Bugema University began as a training school for teachers and pastors for the Seventh-day Adventist Church in 1948. It later changed its name from Bugema Missionary Training School to Bugema Missionary College and subsequently to Bugema Adventist College.
In 1976, the institution applied to offer Theology degrees but the Ministry of education and sports, and the General Conference of the Seventh-day Adventist, cleared the college to start offering bachelor’s degrees in different disciplines, said the New Vision. The institution is now called Bugema University.
In some universities in Africa, concerns over indecent dressing have triggered dress codes.
School authorities have usually been compelled to adopt dress codes for students or update the current form of clothing due to some cultural and moral values, as well as, academic and safety reasons.
For most universities, the move is to protect mostly female students from harassment and sexual violence.
Critics, however, argue that such dress code policies are a violation of their human rights and freedoms and have wondered the kind of correlation between dress and sexual harassment, or academic performance.
According to the University World News, a research paper from Uganda it cited that dealt with sexual harassment in medical schools recommends that administrators promote decent dressing of female students “to avoid luring males into sexual feeling and behaviours. Institutions should design decent uniforms for medical students where need be”.
Yet, most students across many African universities would have none of the above and would continue to raise issues as to why school authorities have made dress codes a major concern.
Here’s how people are reacting to the development from Bugema University:
It's always the girl child intimidation. Like seriously these Christian institutions are too canal I don't even get what they preach in their chapels.— 22Capricons?? (@annette_muhindo) December 20, 2018
Wonder how this makes someone a better student.— seguya Henry (@SeguyaHenry) December 20, 2018
It’s targeting female students and that makes it cultic and absolutely outrageous— Ongu Isaac (@onguisaac) December 20, 2018
Is it a secondary school?— JALIAH MAYALI (@JaliahMayali) December 20, 2018
We who teach the students love them like that they make u feel young again
— ntambi joseph Paul (@ntambipaul1) December 20, 2018
May be mini skirts but the rest looks to be wrongly thought of, the university is a free world unless they want it to be a secondary school
— lukanga gerald (@lukagero) December 20, 2018
Such restrictions actually urge the students to do exactly what is being restricted. Now,bangles for example…Bugema is such a joke…

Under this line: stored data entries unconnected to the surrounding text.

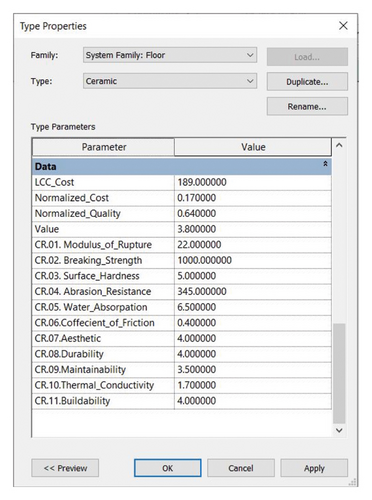Viewport: 372px width, 500px height.
Task: Click the Value column header
Action: tap(253, 147)
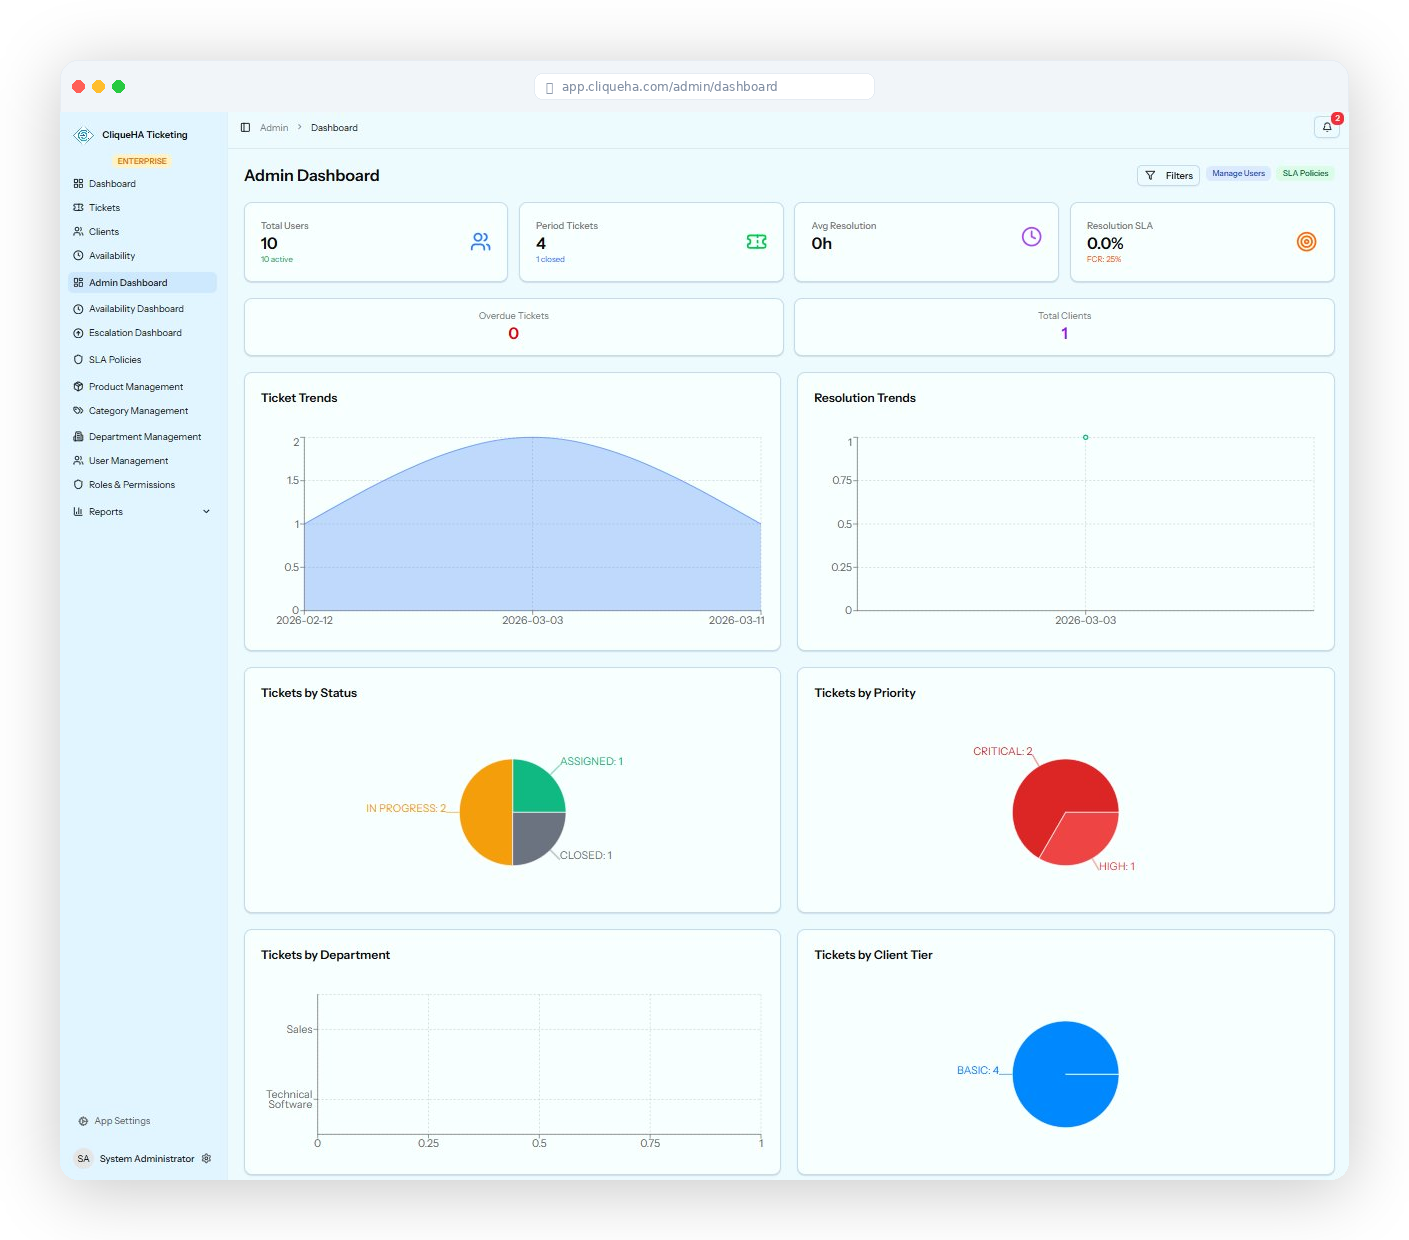Click the Period Tickets ticket icon
The width and height of the screenshot is (1409, 1240).
[x=756, y=242]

— Laura mirembe (@MirembeLaura) December 20, 2018
This business of curtailing adults’ freedom should cease…these women may literally be left with no option but to wear gomesis.
— Pheobe Birara (@BiraraPheobe) December 20, 2018
— Michael Baki Winston (@MichaelBakii) December 20, 2018
Those affected have other options. What’s the correlation between learning and exposing body parts. Then you’ll blame humans for getting attracted & then sex-for-marks
— Mwambu MFred (@mfred_mfred) December 20, 2018
Not. Every community has the right to set up its own rules as regressive as they may seem. The great thing about life these days is we have options.